The Web Protection Library – plans and processes.

First off let me introduce myself; my name is Barry Dorrans, I’m a recent transplant from the UK and I finally joined the Information Security tools team 6 weeks ago after the long and involved process of visa acquisition. Before joining Microsoft I was a consultant in the UK working with various companies on developer security issues, I was a Developer Security MVP and an active member of the UK .NET technical community, running a user group in Oxford and writing “Beginning ASP.NET Security” for Wrox Press.

One of the things that attracted me to the role was the tools the team produces and in particular the open source status of the Web Protection Library and so it’s with great pleasure I am taking on the development of WPL, along with Frank, the new PM for WPL and Randy Evans, my co-developer and Jessika the team’s tester. As part of the process we’re going to share more with you about what we’re doing, what we’re planning and hopefully give you a chance to engage with us as we plan development sprints, gather feature requirements and fix bugs.

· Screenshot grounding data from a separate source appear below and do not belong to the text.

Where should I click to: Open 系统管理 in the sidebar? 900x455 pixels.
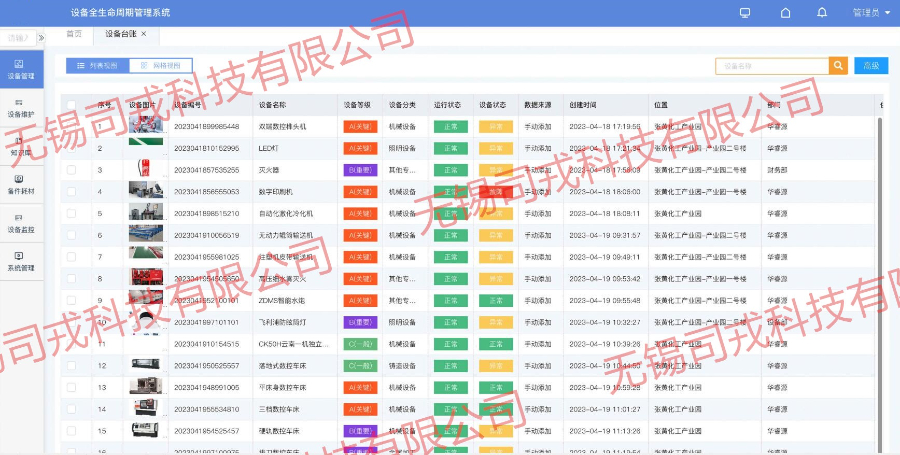point(20,261)
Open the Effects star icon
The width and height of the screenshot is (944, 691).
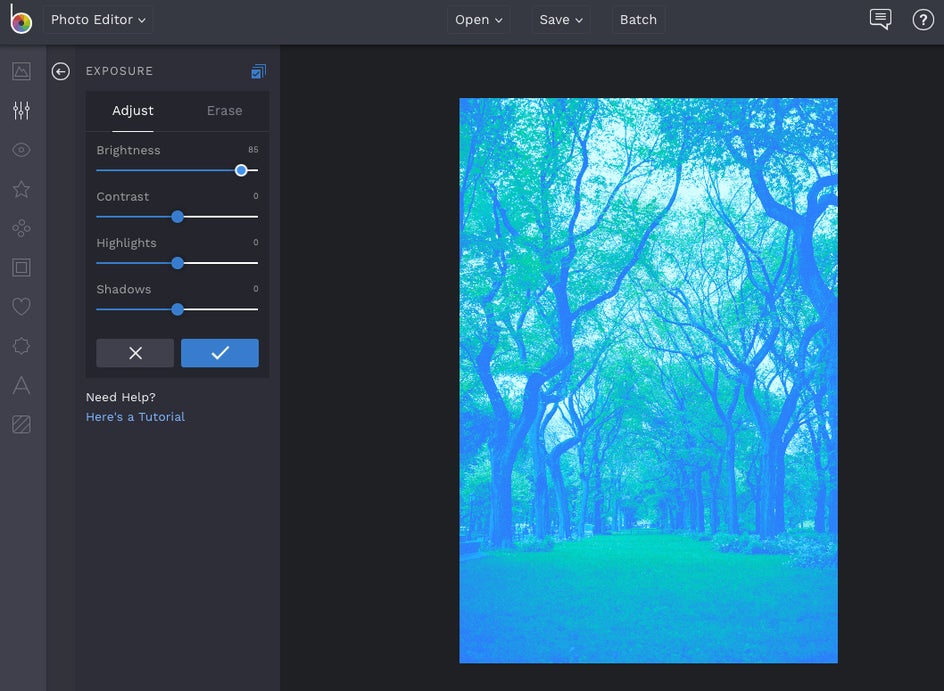[x=21, y=189]
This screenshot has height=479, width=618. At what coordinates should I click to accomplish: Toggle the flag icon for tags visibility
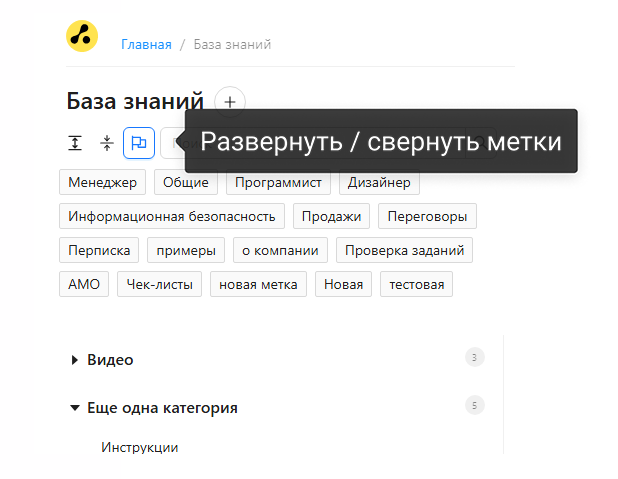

We kicked off our first sprint on Monday 21st March, a sprint we’re describing as “fit and finish”. We’re spending a lot of time documenting the code and adding tests. We’re also addressing what has been a pain point for a lot of you – medium trust. The original AntiXSS library performed nothing but encoding and didn’t have any special requirements for hosting. When the first WPL beta was released we added HTML sanitization, which came from another team. Sanitization is rather computationally expensive and the code uses unsafe array manipulation in an effort to cut down the time it takes; however for obvious reasons a lot of shared hosters don’t allow unsafe code to run in their shared environments. With the next release of WPL we’re putting AntiXSS back into its own assembly and  marking it with AllowPartiallyTrusterCallers so you won’t have to strong name your web assemblies to use it. This does mean if you want to use the HTML sanitization functions you’ll need to add a reference to the new assembly into your project.

One other change that will become obvious when we release the code is the move to VS2010. We’re doing this to provide support for ASP 4.0’s ability to switch out HTML encoding engine and we’ll be providing a pre-built class for this. In order to keep support those of you who are on .NET 2.0 - 3.5 this will be made available in yet another assembly or of course you simple take the class and add it into your own project.

It’s unlikely we’ll release the results of this sprint publically as this is these are the only functional changes we’re making and we’d like to wait till we to release under we have some actual bug fixes – but if you feel we should then leave us a comment!

Talking of bug fixes once this sprint has finished we’ll start going through the bug list and feature requests. In case you’re wondering bugs and features from the Connect programme make it into our internal systems automagically. We also had a lot of feedback at the MVP summit from the Developer Security MVPs which we’re planning to address. If you’ve added a bug onto the AntiXSS codeplex site then we manually triage those and bring them into our internal systems on a regular basis.

As we near the end of this sprint Frank will be sharing with you our priorities and tasks for the next sprint and I plan to start sharing our new Threat Models as we prepare them and any mistakes we’ve made with the threat modeling process – something I hope will enable everyone to learn how to model effectively.